__THE REQUEST__: Put the items from the start through the line containing "Angličtina (51, 403)" into a two-column CSV with the headers text and answer, one row per item. Wrap each field in quotes and turn any line breaks into spaces.

__RAW RECORDS__:
═══

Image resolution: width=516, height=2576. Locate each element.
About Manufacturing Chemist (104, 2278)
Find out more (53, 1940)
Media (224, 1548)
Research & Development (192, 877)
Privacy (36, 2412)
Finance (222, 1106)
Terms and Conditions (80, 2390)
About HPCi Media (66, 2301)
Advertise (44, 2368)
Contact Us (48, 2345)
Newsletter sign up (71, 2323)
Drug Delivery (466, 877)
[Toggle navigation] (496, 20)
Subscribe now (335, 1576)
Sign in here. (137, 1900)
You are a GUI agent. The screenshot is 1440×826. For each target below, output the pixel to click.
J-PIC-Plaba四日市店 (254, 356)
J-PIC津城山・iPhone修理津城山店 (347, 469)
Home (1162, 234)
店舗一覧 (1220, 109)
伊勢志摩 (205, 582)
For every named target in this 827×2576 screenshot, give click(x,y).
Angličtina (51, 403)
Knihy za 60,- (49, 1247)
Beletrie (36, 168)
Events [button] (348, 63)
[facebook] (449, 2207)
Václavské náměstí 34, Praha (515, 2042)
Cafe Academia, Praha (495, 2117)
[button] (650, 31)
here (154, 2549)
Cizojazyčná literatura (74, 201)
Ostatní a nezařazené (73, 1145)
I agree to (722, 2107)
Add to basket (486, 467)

═══

__FINAL RESULT__:
text,answer
"Image resolution: width=516, height=2576. Locate each element. About Manufacturing Chemist","(104, 2278)"
"Find out more","(53, 1940)"
"Media","(224, 1548)"
"Research & Development","(192, 877)"
"Privacy","(36, 2412)"
"Finance","(222, 1106)"
"Terms and Conditions","(80, 2390)"
"About HPCi Media","(66, 2301)"
"Advertise","(44, 2368)"
"Contact Us","(48, 2345)"
"Newsletter sign up","(71, 2323)"
"Drug Delivery","(466, 877)"
"[Toggle navigation]","(496, 20)"
"Subscribe now","(335, 1576)"
"Sign in here.","(137, 1900)"
"You are a GUI agent. The screenshot is 1440×826. For each target below, output the pixel to click. J-PIC-Plaba四日市店","(254, 356)"
"J-PIC津城山・iPhone修理津城山店","(347, 469)"
"Home","(1162, 234)"
"店舗一覧","(1220, 109)"
"伊勢志摩","(205, 582)"
"For every named target in this 827×2576 screenshot, give click(x,y). Angličtina","(51, 403)"